И сидел сейчас в пустой светлой гримерке без возможности вызвать абонента, который в край охренел и рисковал отклониться от предполагаемого времени. Иконка контакта, со смазанной фотографией того самого охреневшего, невероятно сильно мозолила глаза и своим существованием сводила большой палец правой руки, занесенный для отважного нажатия по экрану. Принципы не отступали тоже, и борьба длилась гордые десять секунд, пока Федор не прикрыл глаза, повторяя в мыслях свои последние слова, сказанные не так давно, тому самому охреневшему:
— Если тебя не будет ровно в пол десятого вечера в гримерке, я разорву все контракты к чертовой матери, отсужу у тебя половину твоих денег, отрежу волосы, а после волос отрежу голову, и поставлю в стеллаж с твоей дискографией.
… закурил сигарету, и после первой большой тяжки его совесть была чиста.
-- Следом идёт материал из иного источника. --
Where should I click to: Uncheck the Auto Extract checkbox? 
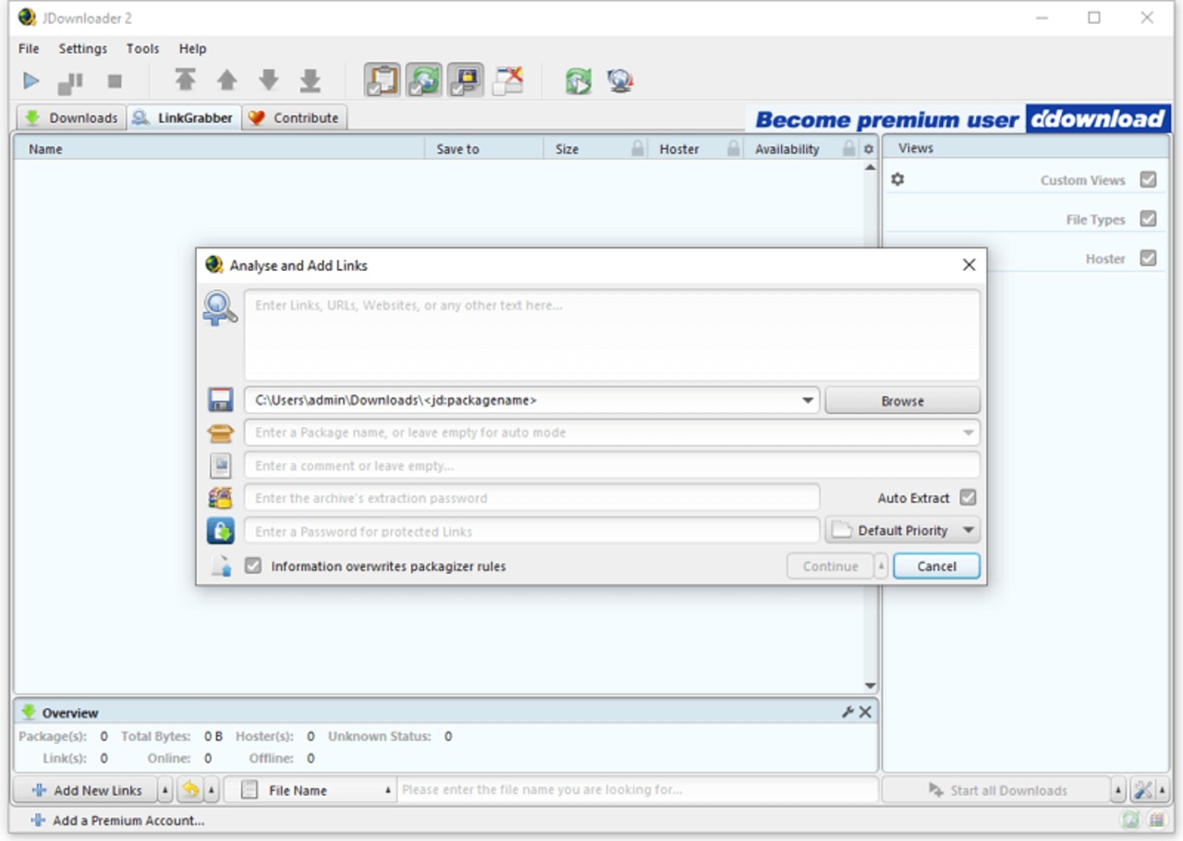tap(968, 497)
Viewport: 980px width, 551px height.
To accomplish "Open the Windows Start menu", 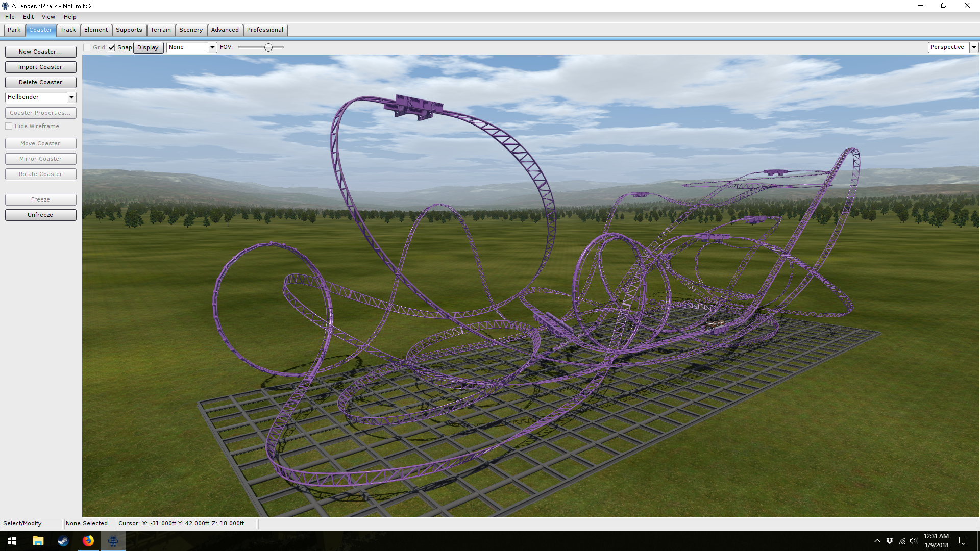I will tap(12, 541).
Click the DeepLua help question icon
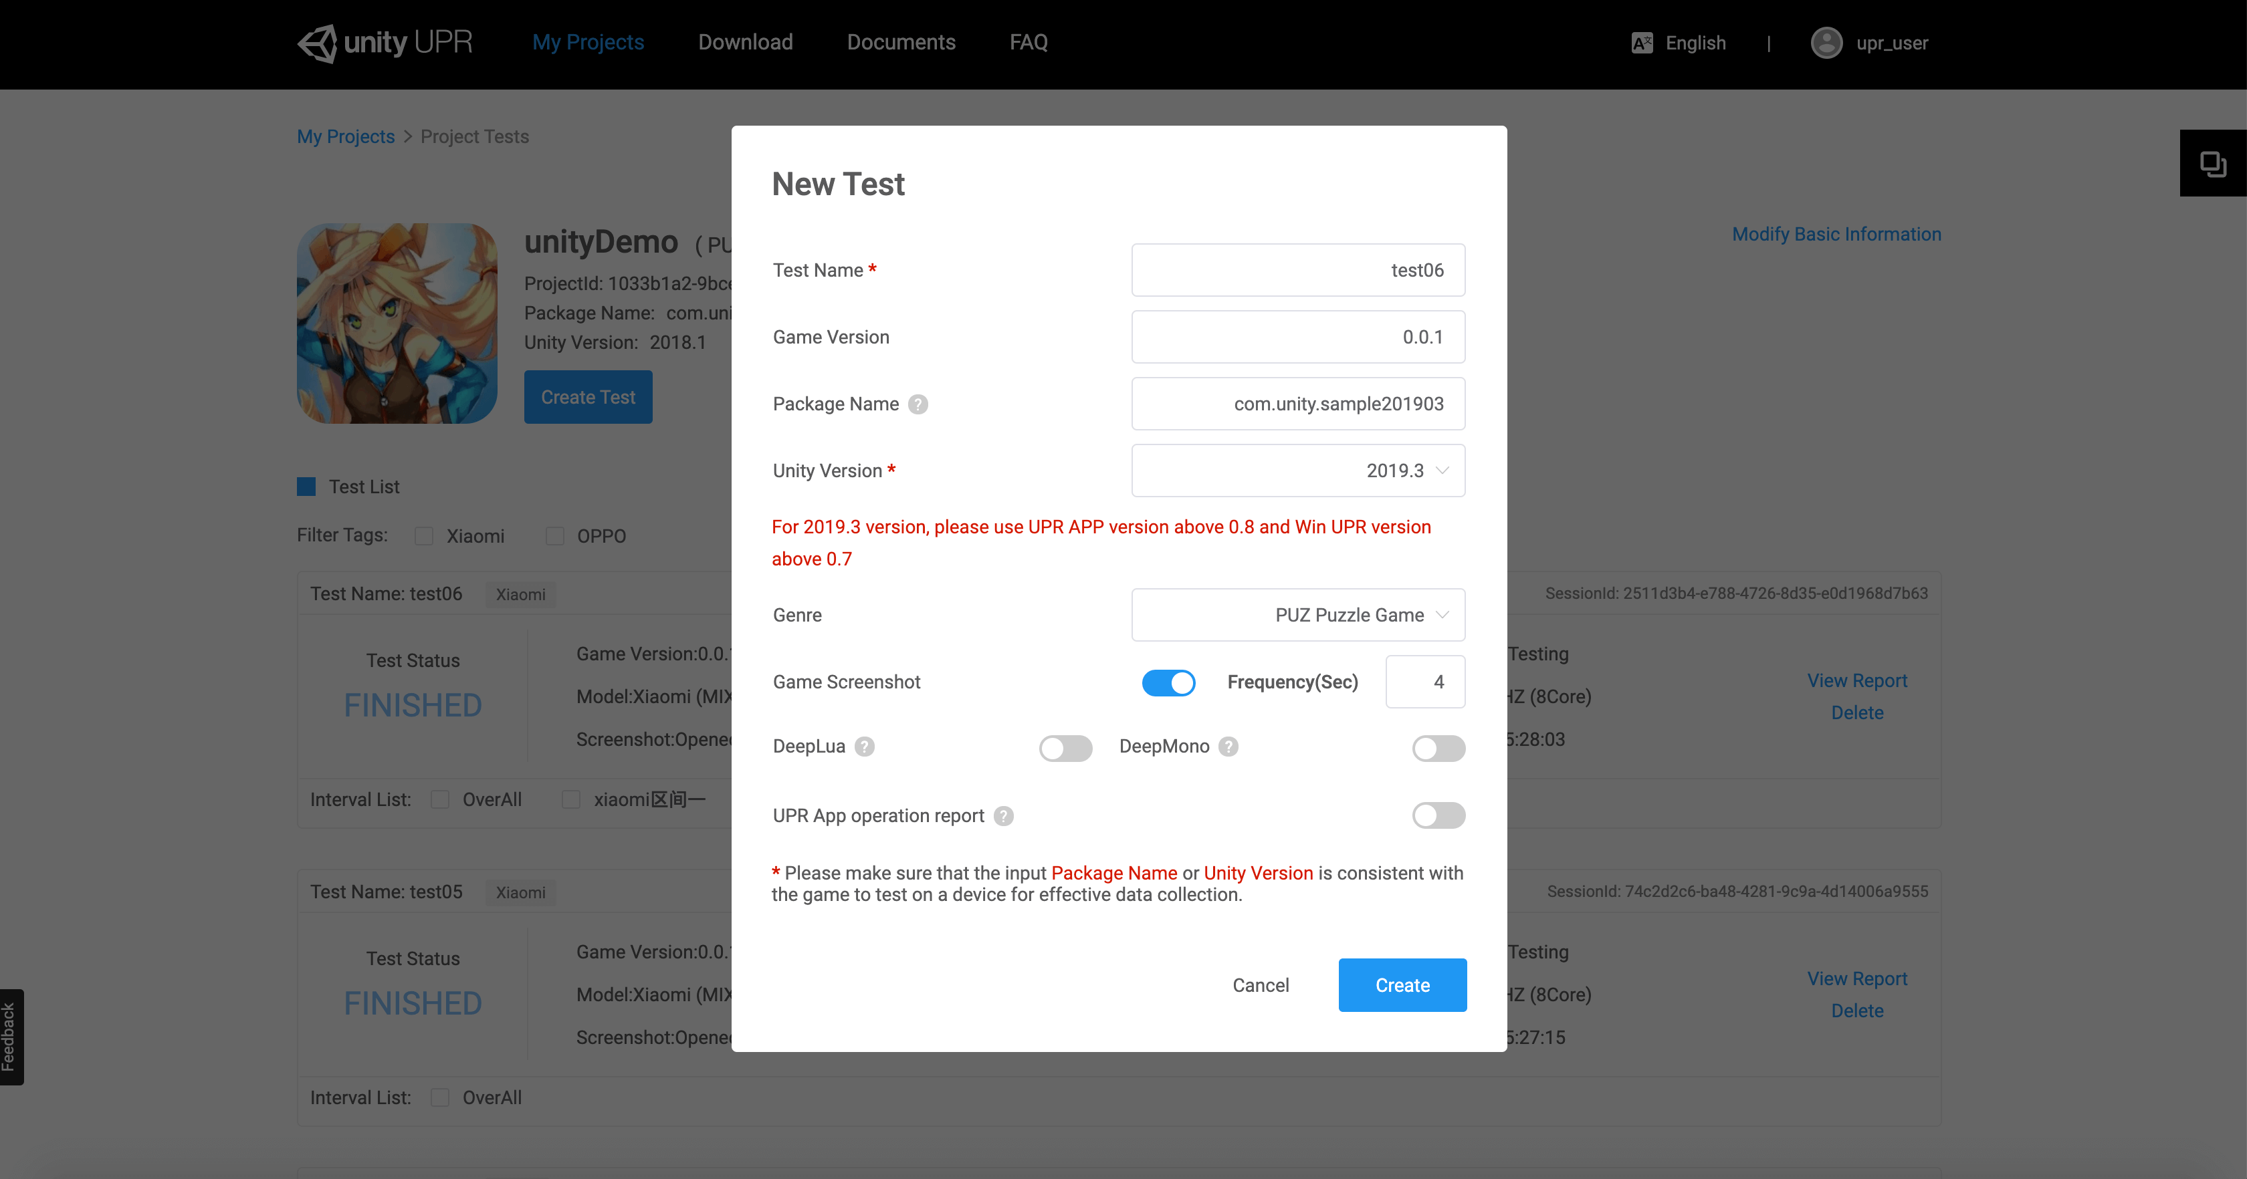 coord(864,746)
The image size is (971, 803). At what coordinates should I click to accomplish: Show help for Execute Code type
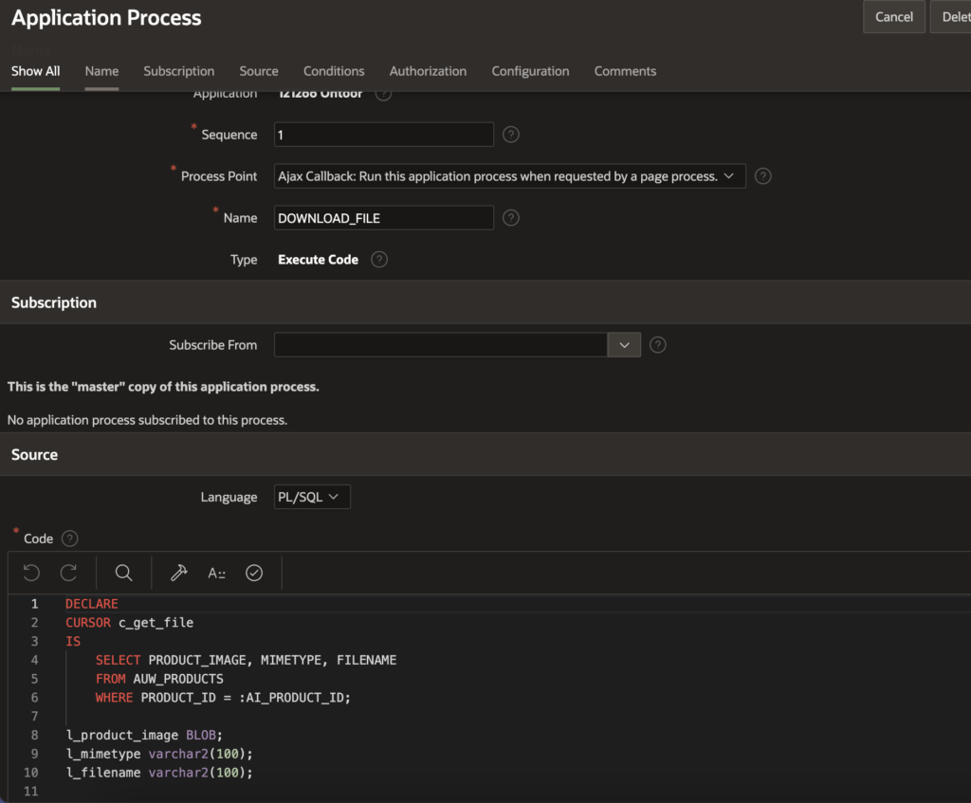coord(379,260)
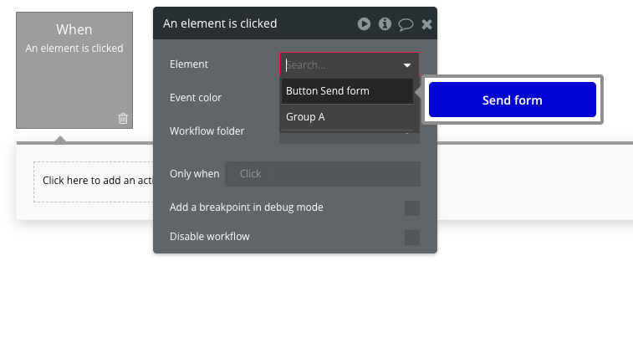Screen dimensions: 633x348
Task: Click the blue Send form button
Action: [x=512, y=100]
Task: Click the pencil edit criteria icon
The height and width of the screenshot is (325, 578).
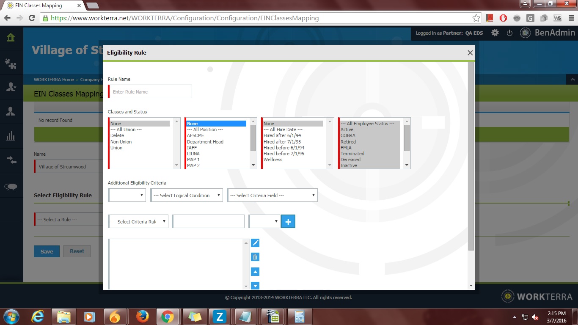Action: [255, 243]
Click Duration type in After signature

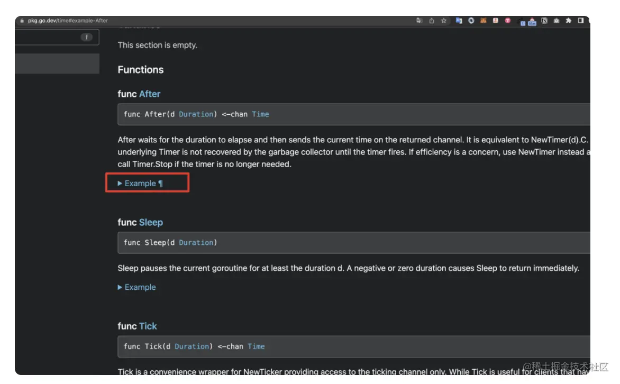[x=196, y=114]
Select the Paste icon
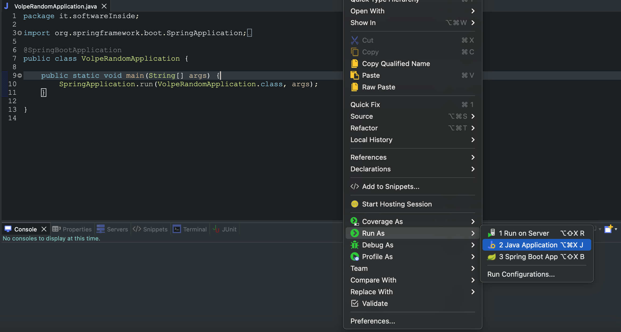The image size is (621, 332). (x=355, y=75)
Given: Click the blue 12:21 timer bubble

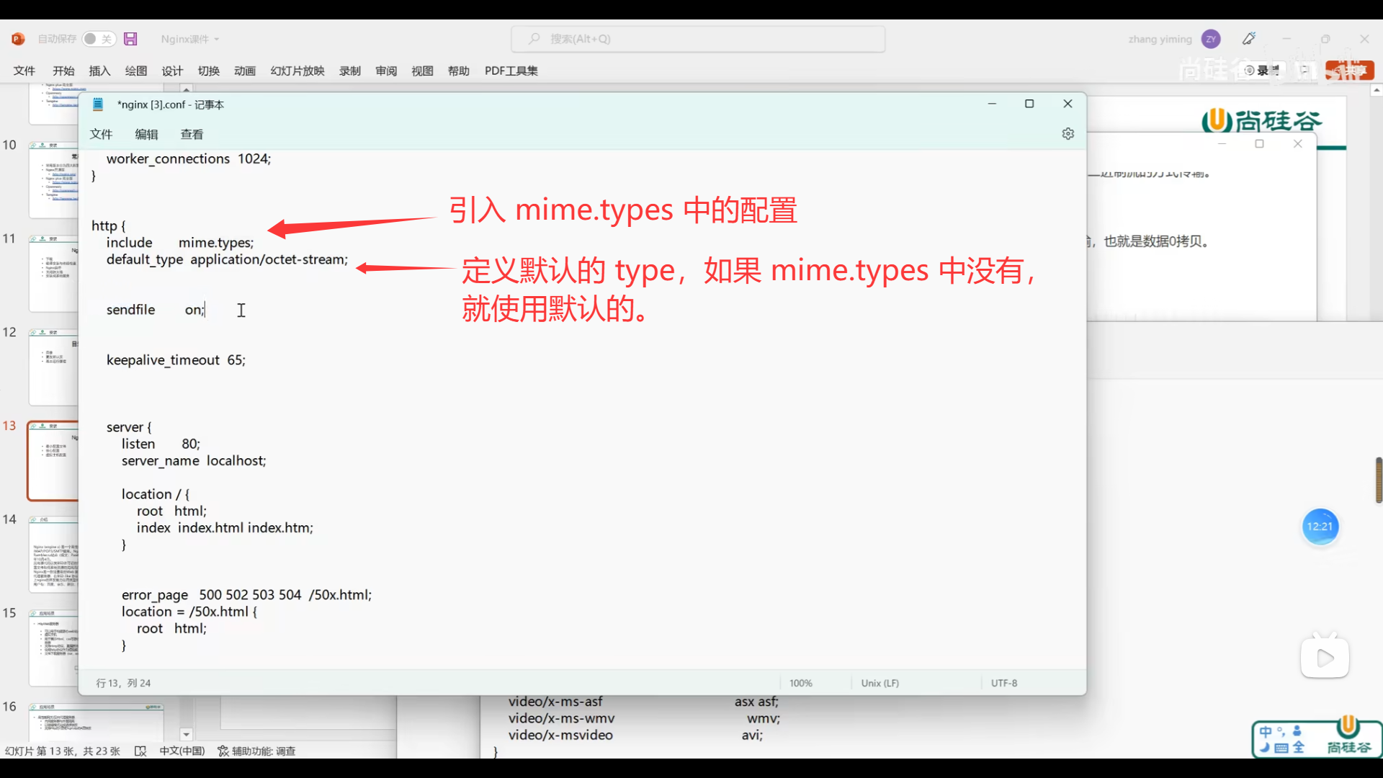Looking at the screenshot, I should coord(1320,527).
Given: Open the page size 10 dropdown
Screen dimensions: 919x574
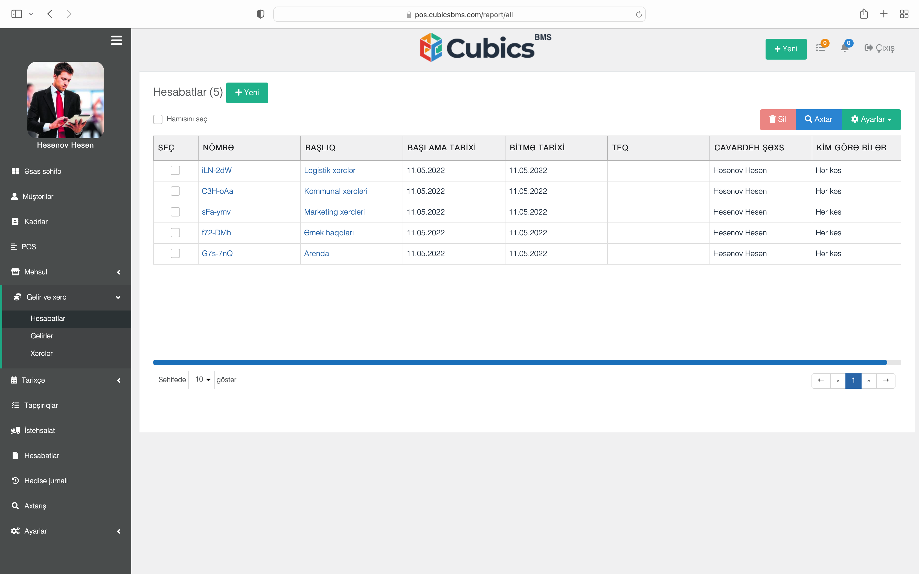Looking at the screenshot, I should click(x=202, y=379).
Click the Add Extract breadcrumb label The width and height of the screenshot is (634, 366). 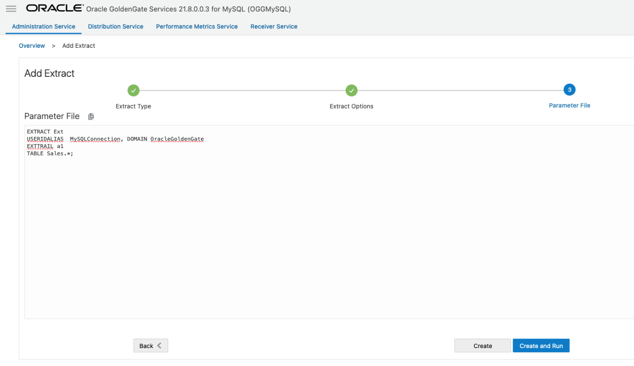(x=78, y=46)
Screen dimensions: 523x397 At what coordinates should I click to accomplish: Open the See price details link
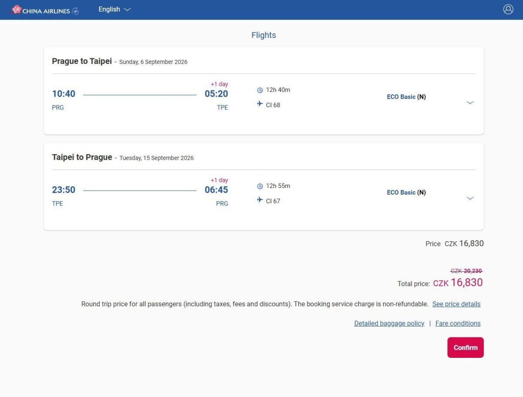(x=456, y=304)
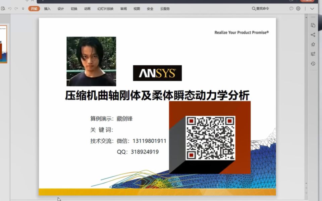This screenshot has width=322, height=201.
Task: Click the Undo icon in quick access toolbar
Action: (10, 8)
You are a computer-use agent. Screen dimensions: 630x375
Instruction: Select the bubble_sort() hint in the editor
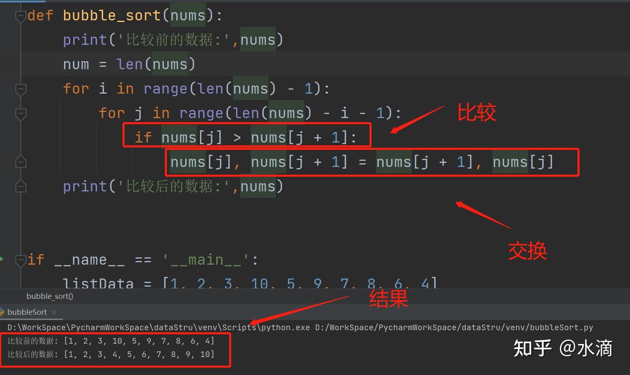point(50,296)
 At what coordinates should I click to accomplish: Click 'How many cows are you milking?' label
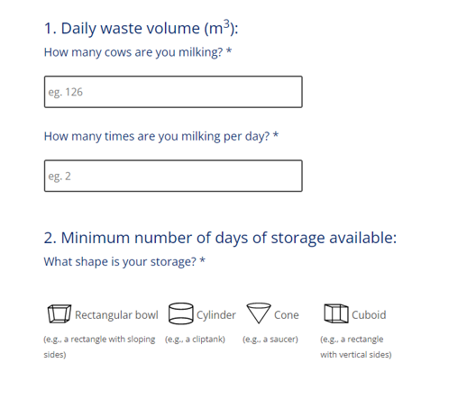133,52
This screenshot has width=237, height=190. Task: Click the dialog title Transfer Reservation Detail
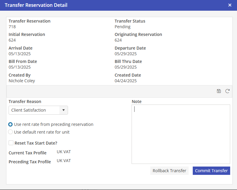[x=36, y=5]
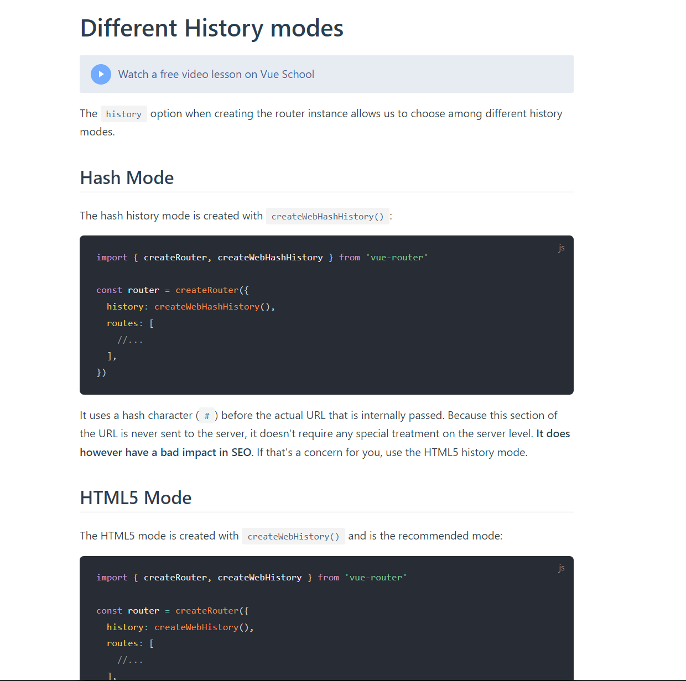This screenshot has height=681, width=686.
Task: Click the 'vue-router' string in the second code block
Action: (x=376, y=578)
Предупреждение было озвучено, условия свои он выполнил, до назначенного времени оставалось тринадцать минут; Федор знал, хоть одна минута, хоть одна секунда будет упущена, и его ярость будет обрушена на эту криво-косо адаптированную версию Джокера — он совершенно точно не промажет угольком сигареты и выжжет ему глаз. Тот, что темный, а голубой пусть остается.
Было бы вполне в его духе опоздать на пару минут, заблаговременно сбив на телефоне часы, и сыпать свои ехидные отмазки, просто из своей вредности и желания кого-нибудь взбесить ради собственного веселья — Гоголь такое любил. Но, неожиданно, появился в назначенном месте за рекордные пять минут. Непостижимо, думал он, как такое могло произойти?
Федор чуть ли не забыл о своих обидах, и даже хотел похвалить, но не успел.
Дверь еле слышно открылась (не прикрытая на защелку), в проеме блеснула растрепанная челка одиннадцатого оттенка ультраблонд, неожиданно заломились руки куда-то к голове, а зашедший резко развернулся и исчез, захлопнув с оглушающим грохотом за собой дверь.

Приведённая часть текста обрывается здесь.